Task item - Count up the lines below where the word "home" shows up, and respond with the number alone.

Task inputs -

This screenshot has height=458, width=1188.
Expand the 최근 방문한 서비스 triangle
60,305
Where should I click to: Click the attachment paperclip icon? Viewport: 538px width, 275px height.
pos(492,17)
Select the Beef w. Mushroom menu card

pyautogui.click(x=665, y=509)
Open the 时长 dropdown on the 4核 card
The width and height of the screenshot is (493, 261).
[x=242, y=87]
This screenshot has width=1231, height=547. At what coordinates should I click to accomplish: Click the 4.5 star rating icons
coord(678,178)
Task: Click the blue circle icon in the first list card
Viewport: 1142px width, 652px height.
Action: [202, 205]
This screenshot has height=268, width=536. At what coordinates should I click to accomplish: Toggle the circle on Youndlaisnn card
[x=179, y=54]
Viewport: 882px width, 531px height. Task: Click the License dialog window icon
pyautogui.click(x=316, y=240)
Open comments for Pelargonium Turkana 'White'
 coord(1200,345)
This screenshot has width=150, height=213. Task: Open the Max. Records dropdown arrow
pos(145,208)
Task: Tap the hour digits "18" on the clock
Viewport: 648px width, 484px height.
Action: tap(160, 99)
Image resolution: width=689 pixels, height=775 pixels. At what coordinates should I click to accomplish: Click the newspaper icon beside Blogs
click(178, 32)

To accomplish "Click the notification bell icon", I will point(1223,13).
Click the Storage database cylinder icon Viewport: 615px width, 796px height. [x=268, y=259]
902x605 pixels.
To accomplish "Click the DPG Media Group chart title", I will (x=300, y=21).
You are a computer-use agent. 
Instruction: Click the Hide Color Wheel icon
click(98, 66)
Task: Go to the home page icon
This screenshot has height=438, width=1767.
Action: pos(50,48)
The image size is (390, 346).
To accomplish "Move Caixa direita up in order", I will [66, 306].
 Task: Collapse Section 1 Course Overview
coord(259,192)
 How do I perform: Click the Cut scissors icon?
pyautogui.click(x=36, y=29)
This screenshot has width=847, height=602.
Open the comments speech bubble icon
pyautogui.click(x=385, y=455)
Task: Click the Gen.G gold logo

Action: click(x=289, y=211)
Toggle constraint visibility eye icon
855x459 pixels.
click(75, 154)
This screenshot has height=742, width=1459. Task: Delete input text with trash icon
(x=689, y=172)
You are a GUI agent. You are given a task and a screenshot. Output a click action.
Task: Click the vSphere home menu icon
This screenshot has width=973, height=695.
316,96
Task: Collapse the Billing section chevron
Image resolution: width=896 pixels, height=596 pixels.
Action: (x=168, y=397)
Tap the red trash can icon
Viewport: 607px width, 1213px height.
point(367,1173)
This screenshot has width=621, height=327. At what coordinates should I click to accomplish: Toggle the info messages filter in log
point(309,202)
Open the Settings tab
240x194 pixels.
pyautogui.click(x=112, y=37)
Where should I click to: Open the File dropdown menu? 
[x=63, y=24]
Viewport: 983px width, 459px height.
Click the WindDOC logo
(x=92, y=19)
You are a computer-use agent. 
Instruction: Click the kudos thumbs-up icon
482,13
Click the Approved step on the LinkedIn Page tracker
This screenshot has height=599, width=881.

Answer - 2